As far as I'm aware, it started earlier than that. Someone mentioned it once somewhere, but I think it was IE 3 or 4. As you say, it was to ensure that IE wasn't excluded from sites that were "designed" for Netscape.



I have been told a few times that the way to get it working is to do it so it renders correctly in Firefox, and then fix it so it also works in IE. I take it this means using hacks to get it working in IE.

Not necessarily, and much less so for IE 7. You can partially avoid hacks by using a separate style sheet included using Microsoft's conditional comments. The box model bugs were solved in IE 6 by putting the browser into "Standards" mode, but it may be necessary to hack IE 5.x.

Mike

jscheuer1
12-11-2006, 05:54 PM
I was taking my responses to threads in order and was wondering how I would go here.

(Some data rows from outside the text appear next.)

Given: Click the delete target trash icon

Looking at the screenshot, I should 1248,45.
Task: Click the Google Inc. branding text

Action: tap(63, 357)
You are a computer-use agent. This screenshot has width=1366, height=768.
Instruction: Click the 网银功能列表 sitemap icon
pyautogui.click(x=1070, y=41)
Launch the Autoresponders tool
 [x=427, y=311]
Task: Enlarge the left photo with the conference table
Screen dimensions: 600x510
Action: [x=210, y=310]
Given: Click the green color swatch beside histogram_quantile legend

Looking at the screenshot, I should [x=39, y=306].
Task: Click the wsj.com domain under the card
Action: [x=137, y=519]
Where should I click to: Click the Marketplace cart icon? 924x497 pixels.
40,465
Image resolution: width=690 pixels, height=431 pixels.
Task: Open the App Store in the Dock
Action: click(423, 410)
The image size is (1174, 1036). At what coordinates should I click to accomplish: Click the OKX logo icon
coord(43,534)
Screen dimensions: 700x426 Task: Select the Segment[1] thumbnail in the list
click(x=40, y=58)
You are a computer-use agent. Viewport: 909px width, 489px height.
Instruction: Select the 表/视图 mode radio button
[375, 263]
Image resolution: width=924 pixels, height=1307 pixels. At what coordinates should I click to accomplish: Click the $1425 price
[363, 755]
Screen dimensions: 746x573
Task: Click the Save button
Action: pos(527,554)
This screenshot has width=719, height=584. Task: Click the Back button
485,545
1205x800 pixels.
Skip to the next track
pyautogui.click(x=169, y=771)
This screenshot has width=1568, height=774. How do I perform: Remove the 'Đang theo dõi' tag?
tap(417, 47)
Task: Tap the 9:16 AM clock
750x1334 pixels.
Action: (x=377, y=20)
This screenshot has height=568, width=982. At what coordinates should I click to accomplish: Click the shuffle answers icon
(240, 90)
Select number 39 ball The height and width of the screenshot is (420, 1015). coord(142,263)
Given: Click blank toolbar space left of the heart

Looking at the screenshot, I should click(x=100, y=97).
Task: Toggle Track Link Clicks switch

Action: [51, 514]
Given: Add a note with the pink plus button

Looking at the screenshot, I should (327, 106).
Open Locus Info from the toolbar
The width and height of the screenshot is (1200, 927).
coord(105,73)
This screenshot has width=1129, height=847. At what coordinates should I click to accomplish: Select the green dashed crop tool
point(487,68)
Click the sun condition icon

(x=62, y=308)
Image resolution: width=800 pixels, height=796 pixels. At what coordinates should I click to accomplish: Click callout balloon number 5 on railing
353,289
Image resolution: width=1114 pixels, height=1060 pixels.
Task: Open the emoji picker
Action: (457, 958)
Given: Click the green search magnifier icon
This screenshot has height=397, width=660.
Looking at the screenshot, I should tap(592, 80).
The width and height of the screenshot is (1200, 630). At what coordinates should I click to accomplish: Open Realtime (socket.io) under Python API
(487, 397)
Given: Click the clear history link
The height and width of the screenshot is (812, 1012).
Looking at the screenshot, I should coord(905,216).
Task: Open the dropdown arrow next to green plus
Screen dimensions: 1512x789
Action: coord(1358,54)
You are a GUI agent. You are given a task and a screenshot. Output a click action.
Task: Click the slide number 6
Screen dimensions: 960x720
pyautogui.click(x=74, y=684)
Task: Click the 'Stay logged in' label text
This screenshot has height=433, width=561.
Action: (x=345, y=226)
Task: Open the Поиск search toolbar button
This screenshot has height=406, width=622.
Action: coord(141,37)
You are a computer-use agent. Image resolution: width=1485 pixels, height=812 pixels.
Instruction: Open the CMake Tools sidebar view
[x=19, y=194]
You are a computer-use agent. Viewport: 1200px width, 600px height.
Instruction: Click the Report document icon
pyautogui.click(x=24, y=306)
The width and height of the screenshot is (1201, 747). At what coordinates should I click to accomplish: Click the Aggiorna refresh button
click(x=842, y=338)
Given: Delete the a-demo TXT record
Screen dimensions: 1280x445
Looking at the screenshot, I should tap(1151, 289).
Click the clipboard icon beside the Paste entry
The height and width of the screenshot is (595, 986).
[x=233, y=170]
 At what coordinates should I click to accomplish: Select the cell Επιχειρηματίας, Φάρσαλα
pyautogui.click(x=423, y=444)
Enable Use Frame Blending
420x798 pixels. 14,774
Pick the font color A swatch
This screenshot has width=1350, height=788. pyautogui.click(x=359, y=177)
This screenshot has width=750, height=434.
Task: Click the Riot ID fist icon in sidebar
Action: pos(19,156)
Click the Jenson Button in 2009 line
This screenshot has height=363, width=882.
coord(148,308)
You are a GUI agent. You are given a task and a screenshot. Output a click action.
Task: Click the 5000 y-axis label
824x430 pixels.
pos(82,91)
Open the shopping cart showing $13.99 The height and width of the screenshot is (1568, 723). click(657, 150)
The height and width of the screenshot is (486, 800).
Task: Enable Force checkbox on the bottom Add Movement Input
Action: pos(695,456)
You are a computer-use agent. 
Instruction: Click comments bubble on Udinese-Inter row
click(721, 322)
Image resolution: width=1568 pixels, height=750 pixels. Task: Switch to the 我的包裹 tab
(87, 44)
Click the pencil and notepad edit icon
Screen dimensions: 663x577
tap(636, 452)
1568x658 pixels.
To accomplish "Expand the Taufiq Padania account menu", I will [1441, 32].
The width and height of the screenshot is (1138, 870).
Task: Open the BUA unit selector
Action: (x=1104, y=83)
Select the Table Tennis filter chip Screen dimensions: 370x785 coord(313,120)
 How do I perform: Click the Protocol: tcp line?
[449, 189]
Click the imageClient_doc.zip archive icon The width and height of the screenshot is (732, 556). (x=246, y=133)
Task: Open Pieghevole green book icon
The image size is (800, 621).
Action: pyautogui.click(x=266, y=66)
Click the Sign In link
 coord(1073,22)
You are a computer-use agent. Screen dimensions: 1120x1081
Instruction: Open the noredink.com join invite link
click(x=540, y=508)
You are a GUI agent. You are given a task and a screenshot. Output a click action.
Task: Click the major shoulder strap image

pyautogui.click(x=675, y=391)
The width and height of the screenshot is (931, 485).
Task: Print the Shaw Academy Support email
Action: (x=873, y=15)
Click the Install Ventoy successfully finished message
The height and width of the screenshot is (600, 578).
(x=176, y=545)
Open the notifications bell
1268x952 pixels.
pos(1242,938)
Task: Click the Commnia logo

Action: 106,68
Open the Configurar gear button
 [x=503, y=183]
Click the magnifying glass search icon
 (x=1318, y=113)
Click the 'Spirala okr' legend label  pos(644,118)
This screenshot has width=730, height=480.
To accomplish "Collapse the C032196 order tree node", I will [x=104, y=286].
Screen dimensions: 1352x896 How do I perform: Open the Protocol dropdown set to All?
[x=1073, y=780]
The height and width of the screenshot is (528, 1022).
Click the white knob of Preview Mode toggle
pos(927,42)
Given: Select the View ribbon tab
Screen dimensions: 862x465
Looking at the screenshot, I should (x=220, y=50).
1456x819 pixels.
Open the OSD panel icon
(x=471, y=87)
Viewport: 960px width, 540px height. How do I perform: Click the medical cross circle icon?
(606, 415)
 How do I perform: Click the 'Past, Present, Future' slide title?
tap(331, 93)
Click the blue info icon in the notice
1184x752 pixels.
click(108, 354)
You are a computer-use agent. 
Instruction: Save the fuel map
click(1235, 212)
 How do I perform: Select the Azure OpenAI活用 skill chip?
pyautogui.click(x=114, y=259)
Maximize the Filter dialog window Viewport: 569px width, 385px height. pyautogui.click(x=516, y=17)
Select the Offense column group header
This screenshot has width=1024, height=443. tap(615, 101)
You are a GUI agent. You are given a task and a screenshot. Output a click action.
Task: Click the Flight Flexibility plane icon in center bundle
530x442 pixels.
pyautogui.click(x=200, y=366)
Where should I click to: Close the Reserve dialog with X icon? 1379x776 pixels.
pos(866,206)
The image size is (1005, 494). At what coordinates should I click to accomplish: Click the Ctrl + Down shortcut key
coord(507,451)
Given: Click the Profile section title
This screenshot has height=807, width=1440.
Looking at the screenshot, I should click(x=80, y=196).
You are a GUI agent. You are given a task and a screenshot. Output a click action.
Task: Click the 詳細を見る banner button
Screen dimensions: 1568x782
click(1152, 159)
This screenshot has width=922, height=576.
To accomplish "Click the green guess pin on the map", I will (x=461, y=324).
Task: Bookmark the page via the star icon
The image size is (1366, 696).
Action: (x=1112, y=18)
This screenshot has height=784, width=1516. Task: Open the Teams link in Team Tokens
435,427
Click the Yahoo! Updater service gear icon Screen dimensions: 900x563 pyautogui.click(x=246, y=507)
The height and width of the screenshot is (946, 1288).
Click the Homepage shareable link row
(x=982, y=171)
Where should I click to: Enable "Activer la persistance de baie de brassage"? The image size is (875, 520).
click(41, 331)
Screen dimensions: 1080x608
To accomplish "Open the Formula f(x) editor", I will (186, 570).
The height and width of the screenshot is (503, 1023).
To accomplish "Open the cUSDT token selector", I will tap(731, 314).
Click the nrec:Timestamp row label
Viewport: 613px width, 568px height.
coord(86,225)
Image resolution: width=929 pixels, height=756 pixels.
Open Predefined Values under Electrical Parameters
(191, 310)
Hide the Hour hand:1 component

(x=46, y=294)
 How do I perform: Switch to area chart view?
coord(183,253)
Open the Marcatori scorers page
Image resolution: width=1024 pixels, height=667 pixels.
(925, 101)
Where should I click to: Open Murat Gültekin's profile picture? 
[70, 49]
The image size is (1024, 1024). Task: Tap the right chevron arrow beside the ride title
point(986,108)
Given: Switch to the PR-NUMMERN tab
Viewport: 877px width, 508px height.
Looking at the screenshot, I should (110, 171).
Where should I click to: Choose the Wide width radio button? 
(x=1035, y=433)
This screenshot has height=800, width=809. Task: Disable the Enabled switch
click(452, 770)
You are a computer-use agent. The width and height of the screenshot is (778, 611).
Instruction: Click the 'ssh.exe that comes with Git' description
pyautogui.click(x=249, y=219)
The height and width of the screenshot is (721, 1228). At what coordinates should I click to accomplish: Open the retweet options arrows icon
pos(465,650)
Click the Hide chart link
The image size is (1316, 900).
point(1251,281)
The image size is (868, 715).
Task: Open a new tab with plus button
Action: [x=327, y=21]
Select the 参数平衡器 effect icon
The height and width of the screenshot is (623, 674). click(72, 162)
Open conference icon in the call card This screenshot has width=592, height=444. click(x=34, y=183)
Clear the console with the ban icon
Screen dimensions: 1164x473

Mike (mwinter) has given you good advice in his post, especially that last bit directed at his quote of your post.

I would add:


Using margins and/or padding rather than absolute or relative positioning seems to yield better results across browsers as far as layout appearance goes.

Keeping positioning via absolute or relative to a minimum is a good idea for a layout intended to work well cross browser.

Try not to fall into the trap of having a design that is so dependant upon being 'pixel perfect' to look good. Many designs will look fine even if things vary a little from browser to browser.

The goal is not to have everything look identical in all browsers, just to have everything look OK in all browsers.